WORK REQUEST:
Copy, pictures aside: the lines below from the one that holds "Task: Click the magnifier" through the final line of the listing, both ends included, exactly as they are and nothing else.

SUPPLIED ENTRIES:
[Start of section]
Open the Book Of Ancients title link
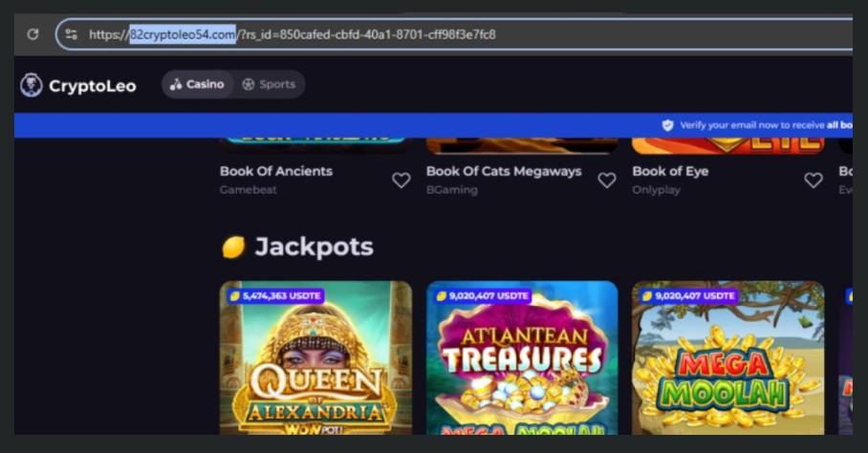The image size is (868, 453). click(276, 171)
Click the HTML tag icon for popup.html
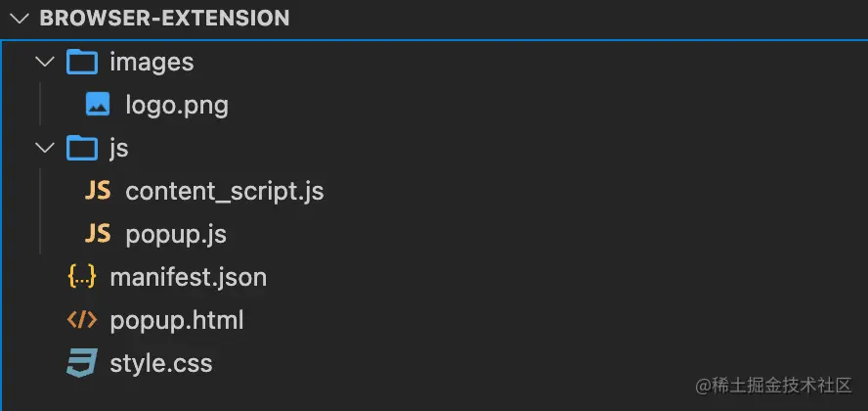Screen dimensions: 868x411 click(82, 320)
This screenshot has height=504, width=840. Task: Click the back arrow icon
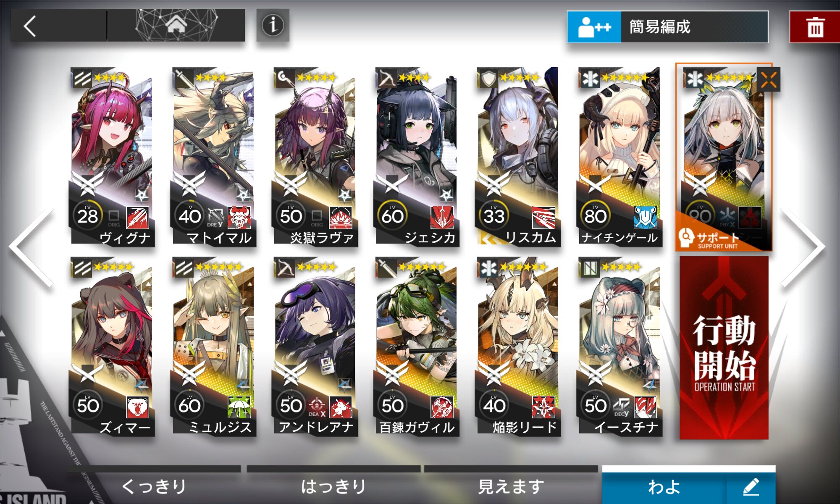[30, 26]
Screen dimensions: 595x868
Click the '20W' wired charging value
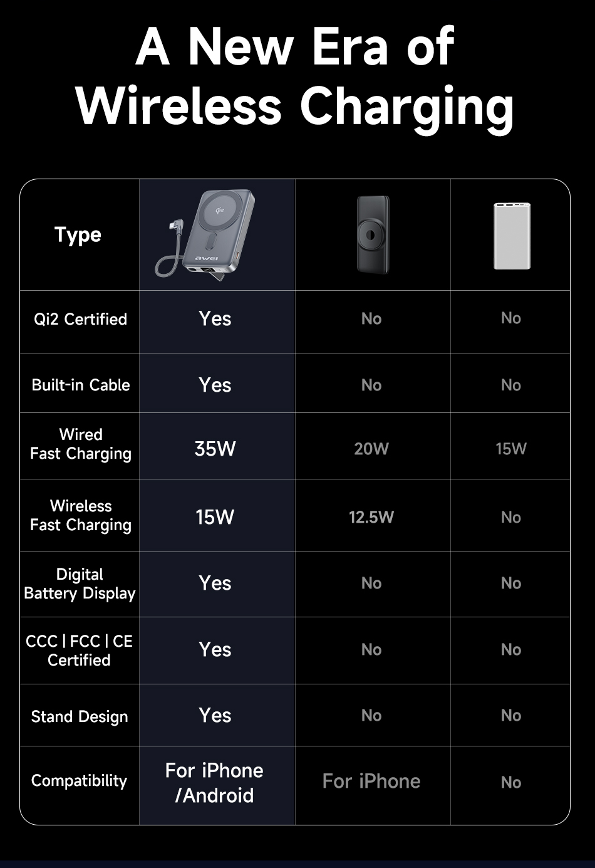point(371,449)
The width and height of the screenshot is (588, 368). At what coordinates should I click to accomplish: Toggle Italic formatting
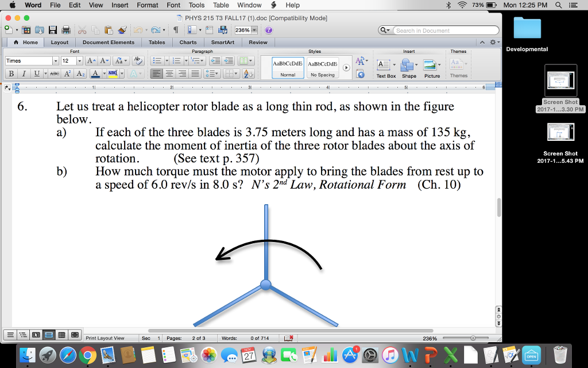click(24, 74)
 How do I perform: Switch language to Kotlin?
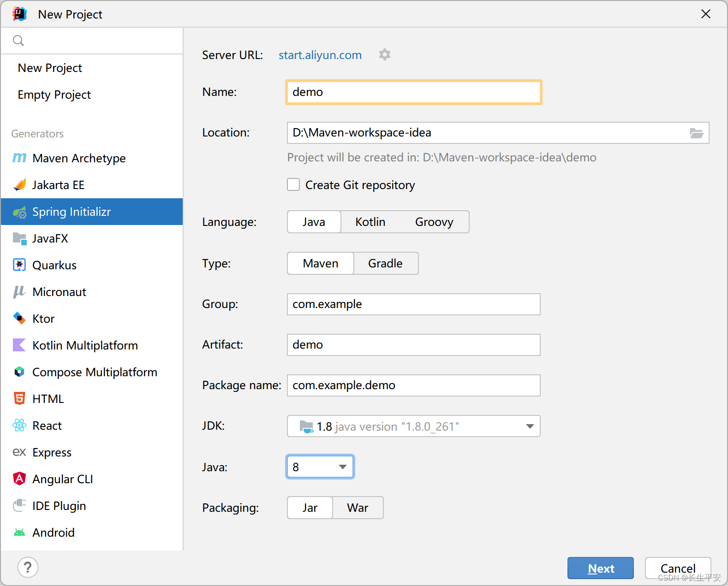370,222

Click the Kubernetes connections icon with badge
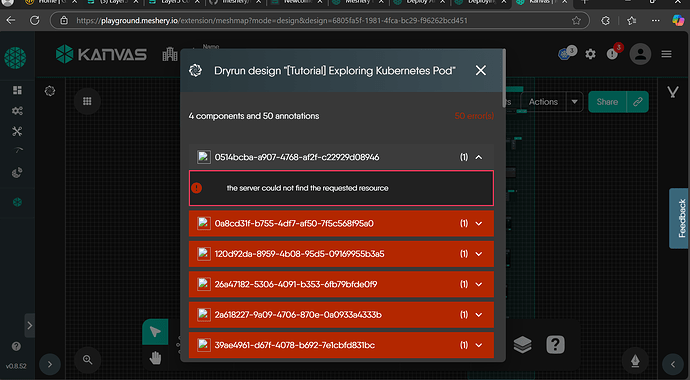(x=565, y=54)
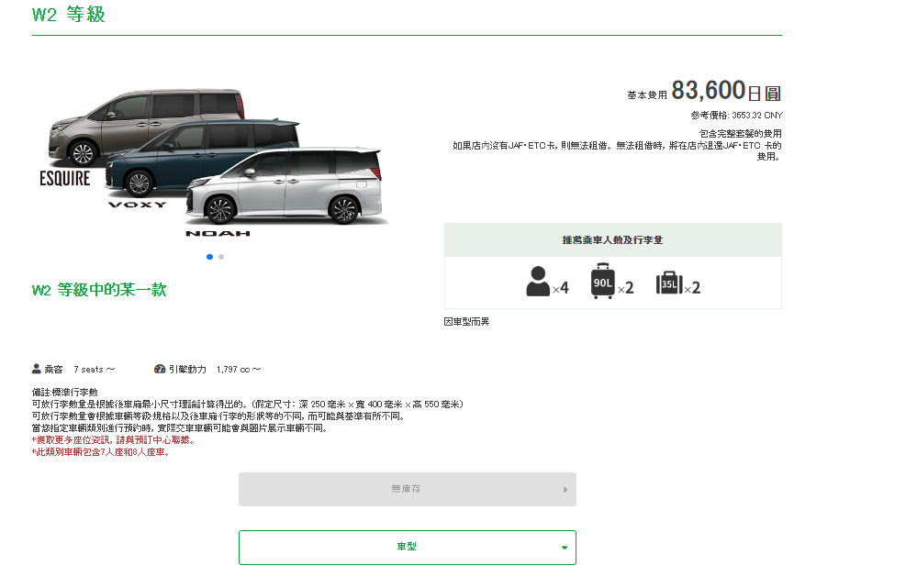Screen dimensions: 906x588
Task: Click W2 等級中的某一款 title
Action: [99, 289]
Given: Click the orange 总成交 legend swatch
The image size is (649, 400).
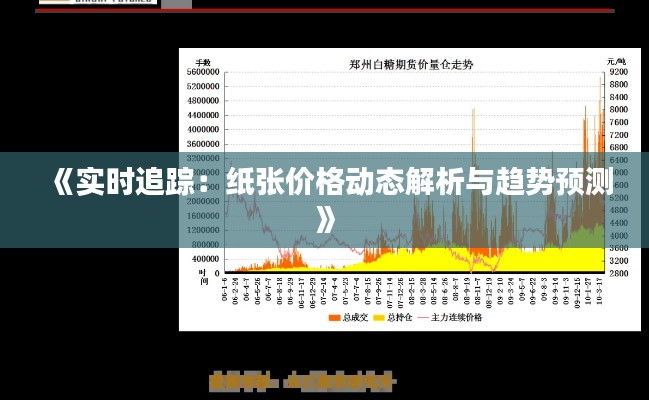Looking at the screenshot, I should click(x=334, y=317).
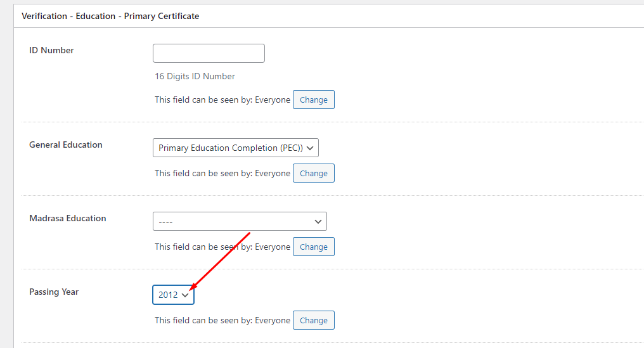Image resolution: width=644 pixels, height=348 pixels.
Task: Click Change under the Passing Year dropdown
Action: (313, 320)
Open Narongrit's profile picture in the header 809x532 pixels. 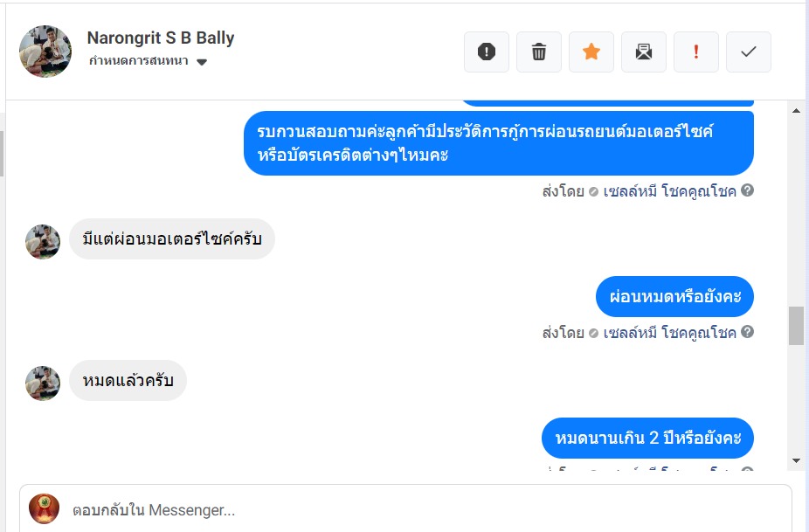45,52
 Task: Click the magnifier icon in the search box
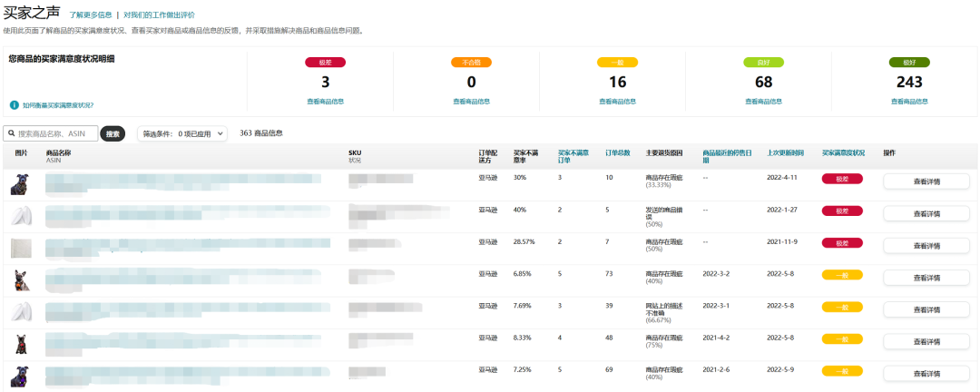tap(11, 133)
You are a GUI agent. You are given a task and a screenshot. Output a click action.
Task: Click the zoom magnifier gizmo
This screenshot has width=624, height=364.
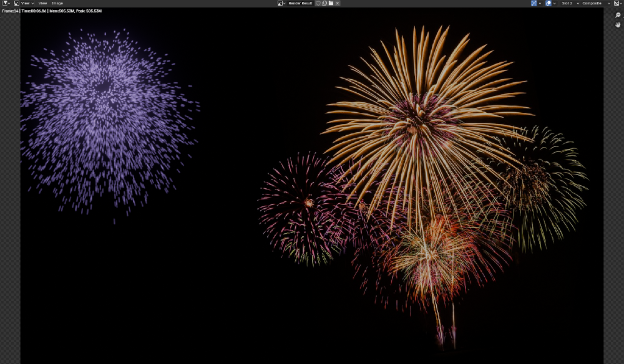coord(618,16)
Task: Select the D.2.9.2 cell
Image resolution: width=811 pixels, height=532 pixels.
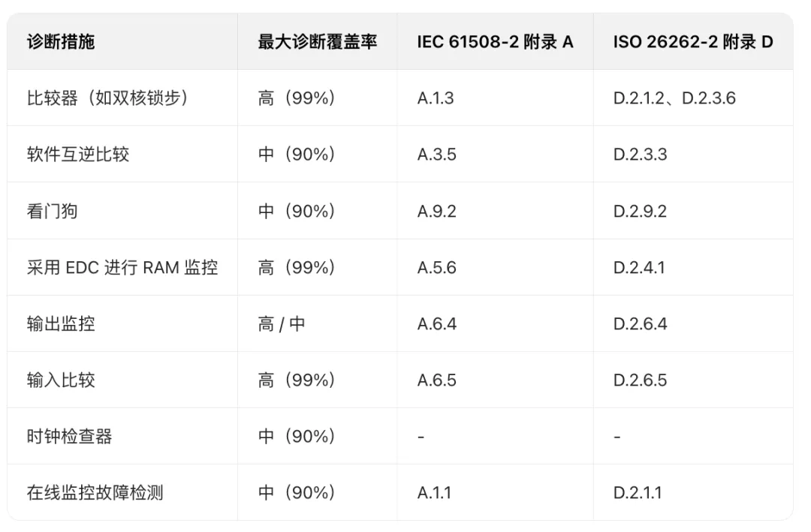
[End of section]
RESPONSE TO THE EXERCISE:
 Task: Click the magnifier icon in the search box
tap(11, 133)
You are a GUI agent. You are given a task and a screenshot. Output a click action.
Task: Click the zoom magnifier gizmo
This screenshot has width=624, height=364.
coord(618,16)
Task: Select the D.2.9.2 cell
Image resolution: width=811 pixels, height=532 pixels.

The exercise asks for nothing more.